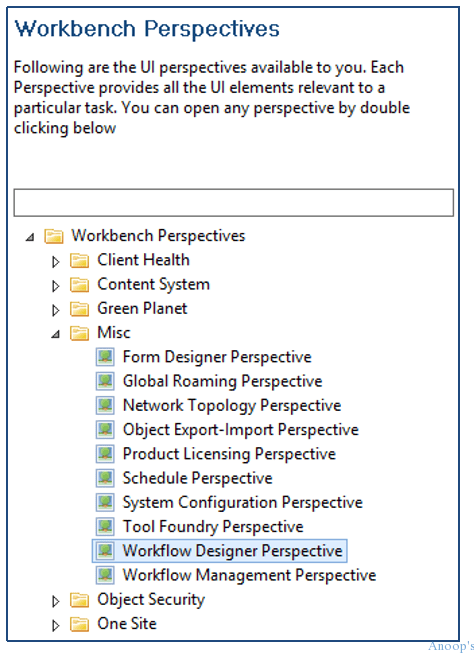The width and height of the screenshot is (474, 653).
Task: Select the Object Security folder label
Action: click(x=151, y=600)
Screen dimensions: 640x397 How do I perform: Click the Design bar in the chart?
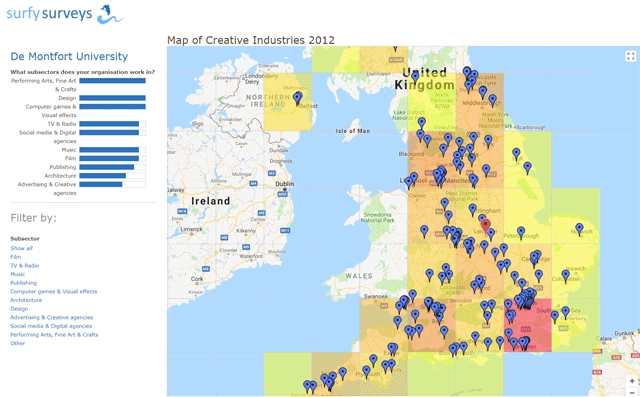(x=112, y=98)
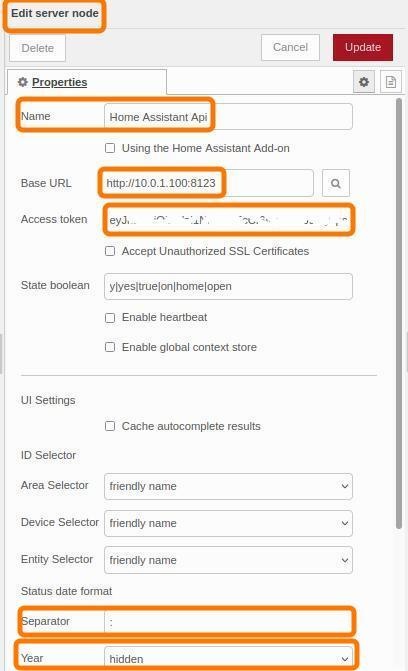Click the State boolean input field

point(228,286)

Given request: Reproduce every line of the records above verbatim, leaving out the pictures.

Finished exercise:
The width and height of the screenshot is (474, 653).
Task: Select the Object Security folder label
Action: click(x=151, y=600)
Screen dimensions: 640x397 How do I perform: Click the Design bar in the chart?
(x=112, y=98)
Click the State boolean input field

point(228,286)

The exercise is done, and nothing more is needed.